Address correspondence to R.J. Quann, Mobil Technology Company, Paulsboro, NJ 08066. Telephone: (609) 224-3251. Fax: (609) 224-3843. E-mail: richard_j_quann@email.mobil.com
Abbreviations used: LFER, linear free-energy relationship; SOL, structure-oriented lumping.
Many chemical reaction systems found in industry and nature are complex in terms of the large number of molecular components and chemical reactions. Examples include petroleum refining, biologic systems, and combustion processes. The number of components can exceed 10
4 and the number of chemical reactions can be an order of magnitude greater. Developing models of such large reacting systems is difficult because of the scale and the lack of fundamental information. Analytical techniques cannot identify and measure all the individual molecular components when so many are present a mixture. It is also impractical to study the mechanisms and kinetics of all possible chemical reactions. Further, how could this information be managed, organized, and formulated into a model simulating the reactions of so many components? Accordingly, models developed for complex reacting systems have used a technique called lumping (
1,2) to simplify the representation of composition and chemistry.

========================

**Exercises to complete**:
a: Copy word for word everything in the text on complex reaction systems from "Address correspondence to" down to "SOL, structure-oriented lumping.".
b: Turn the paragraph in the text on complex reaction systems that starts with "Many chemical reaction systems" into a short bulleted list of its main facts.
c: Pick up the text on complex reaction systems where it stops and continue writing it.
These data come from a different source than the text.

Collected data:
========================

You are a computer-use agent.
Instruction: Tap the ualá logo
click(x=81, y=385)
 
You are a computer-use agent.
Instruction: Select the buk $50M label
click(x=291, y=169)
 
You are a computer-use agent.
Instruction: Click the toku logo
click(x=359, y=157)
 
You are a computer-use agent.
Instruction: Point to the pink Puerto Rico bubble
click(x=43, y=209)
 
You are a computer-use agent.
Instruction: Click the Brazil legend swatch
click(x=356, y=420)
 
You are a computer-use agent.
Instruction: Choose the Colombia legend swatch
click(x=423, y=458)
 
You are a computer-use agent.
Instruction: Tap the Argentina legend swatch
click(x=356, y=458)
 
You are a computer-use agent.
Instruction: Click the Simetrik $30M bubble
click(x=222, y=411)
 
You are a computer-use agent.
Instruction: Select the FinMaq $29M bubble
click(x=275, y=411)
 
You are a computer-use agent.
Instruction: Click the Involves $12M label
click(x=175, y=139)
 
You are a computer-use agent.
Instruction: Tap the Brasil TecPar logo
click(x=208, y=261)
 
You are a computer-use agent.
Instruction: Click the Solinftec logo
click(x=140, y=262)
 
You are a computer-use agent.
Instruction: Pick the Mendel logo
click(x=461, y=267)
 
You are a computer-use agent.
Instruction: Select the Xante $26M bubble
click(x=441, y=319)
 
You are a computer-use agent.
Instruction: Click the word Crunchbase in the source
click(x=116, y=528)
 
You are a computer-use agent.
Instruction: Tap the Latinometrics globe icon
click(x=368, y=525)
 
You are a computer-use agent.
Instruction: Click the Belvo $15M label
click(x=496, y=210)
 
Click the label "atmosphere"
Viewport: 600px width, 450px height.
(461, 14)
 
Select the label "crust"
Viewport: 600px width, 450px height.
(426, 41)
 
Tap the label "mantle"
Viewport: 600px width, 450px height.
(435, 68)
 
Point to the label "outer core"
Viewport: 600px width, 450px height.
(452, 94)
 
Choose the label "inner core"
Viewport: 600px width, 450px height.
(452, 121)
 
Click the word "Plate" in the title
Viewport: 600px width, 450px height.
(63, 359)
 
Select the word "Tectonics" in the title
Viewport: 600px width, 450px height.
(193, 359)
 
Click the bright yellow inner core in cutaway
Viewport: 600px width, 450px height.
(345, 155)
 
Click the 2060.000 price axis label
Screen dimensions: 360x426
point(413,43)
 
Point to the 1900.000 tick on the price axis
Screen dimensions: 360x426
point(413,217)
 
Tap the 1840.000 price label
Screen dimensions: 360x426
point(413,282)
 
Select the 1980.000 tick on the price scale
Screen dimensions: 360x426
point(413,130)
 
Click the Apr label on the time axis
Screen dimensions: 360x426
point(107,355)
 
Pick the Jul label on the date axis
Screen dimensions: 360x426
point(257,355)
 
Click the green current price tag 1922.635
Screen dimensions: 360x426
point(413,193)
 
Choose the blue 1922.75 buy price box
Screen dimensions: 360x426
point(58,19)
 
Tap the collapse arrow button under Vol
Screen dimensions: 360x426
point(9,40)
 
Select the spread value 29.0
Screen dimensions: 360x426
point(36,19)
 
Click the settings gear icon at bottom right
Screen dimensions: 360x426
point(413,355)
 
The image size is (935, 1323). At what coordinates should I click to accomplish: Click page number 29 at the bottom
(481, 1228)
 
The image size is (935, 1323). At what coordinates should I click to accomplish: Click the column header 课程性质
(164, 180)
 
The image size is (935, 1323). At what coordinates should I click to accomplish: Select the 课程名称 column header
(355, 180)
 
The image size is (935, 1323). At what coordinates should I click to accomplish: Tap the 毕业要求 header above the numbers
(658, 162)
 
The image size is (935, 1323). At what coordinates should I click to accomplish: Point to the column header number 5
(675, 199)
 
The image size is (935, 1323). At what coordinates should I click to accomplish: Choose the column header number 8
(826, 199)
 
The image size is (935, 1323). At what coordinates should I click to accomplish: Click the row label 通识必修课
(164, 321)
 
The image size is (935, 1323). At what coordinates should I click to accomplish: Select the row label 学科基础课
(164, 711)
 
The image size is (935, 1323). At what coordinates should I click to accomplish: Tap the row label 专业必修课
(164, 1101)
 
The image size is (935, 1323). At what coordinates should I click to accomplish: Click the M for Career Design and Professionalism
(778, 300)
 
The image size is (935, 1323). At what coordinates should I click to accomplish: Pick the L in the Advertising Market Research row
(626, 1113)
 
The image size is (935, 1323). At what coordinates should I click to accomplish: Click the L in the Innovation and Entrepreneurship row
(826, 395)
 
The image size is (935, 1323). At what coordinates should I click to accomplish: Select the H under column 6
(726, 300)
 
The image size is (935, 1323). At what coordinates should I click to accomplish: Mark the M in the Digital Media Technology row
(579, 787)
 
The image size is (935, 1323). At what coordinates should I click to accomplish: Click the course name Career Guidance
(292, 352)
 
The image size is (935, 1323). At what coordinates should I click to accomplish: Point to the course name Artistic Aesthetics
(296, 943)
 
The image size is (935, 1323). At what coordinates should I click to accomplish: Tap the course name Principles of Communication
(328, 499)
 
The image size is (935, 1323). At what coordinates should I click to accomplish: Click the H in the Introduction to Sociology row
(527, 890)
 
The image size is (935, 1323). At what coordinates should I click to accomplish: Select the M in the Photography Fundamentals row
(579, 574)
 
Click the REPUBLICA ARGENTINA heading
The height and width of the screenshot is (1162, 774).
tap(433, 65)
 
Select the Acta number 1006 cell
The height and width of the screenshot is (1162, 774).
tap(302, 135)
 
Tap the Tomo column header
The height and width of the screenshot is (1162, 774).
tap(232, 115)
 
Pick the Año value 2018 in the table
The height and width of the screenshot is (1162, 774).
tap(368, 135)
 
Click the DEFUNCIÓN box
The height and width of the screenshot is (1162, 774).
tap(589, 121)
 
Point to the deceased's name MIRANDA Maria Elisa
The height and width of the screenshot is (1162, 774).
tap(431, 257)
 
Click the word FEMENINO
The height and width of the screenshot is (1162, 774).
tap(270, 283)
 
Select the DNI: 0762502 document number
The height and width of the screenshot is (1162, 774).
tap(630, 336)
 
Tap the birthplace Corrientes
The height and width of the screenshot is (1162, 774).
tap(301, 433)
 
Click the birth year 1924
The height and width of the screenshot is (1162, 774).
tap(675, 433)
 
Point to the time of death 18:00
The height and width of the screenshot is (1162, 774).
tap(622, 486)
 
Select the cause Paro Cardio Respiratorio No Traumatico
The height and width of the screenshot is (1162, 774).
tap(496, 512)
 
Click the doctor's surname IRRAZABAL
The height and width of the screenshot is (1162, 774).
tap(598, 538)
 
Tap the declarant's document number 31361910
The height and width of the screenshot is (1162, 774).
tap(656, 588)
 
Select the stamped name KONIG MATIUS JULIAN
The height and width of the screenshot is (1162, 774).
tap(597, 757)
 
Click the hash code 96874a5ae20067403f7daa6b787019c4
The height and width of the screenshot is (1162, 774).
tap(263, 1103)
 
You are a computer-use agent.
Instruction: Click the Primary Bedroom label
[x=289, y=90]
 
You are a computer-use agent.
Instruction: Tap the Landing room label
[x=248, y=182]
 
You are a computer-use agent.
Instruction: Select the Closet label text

========================

**Answers in order**:
a:
Address correspondence to R.J. Quann, Mobil Technology Company, Paulsboro, NJ 08066. Telephone: (609) 224-3251. Fax: (609) 224-3843. E-mail: richard_j_quann@email.mobil.com
Abbreviations used: LFER, linear free-energy relationship; SOL, structure-oriented lumping.

b:
- Many chemical reaction systems in industry and nature are complex because they have a very large number of molecular components and chemical reactions.
- Examples are petroleum refining, biologic systems, and combustion processes.
- The number of chemical reactions can be an order of magnitude greater than the number of components.
- Modeling such systems is hard because of their scale and the lack of fundamental information.
- Analytical techniques cannot identify and measure every component in such a mixture.
- Studying the mechanisms and kinetics of every possible reaction is impractical.
- It is also unclear how so much information could be managed, organized, and built into a model.
- For these reasons, models of complex reacting systems have used a technique called lumping to simplify how composition and chemistry are represented.

c:
Lumping partitions the entire molecular population into a small number of lumps (approximately 10) determined by the limitations in measuring mixture composition, the similar chemistry and physical properties of molecular components within a lump, and the model's intended purpose. This approach reduces complexity and eliminates the need for a detailed molecular characterization, albeit at the expense of its usefulness. Using petroleum refining as an example, the model shown in Figure 1 was developed in the 1970s to predict gasoline yield for the fluid catalytic cracking process that converts heavy gas oil containing high-molecular-weight hydrocarbons to the lower molecular weight components of gasoline. It represents the complex composition of gas oil as eight lumps based on the crude analytical capabilities of that time--broad molecular categories and boiling range. Although this model can predict gasoline yield from these lumps, it is not structured to predict gasoline composition or the impact of composition on the required quality specifications. In addition, the gasoline yield is not reliably predicted because the lumping scheme cannot represent other important variations in gas oil composition and because the process chemistry is inadequately represented.
Figure 1. Modeling the fluid catalytic cracking process using a simplified representation of petroleum's complex composition.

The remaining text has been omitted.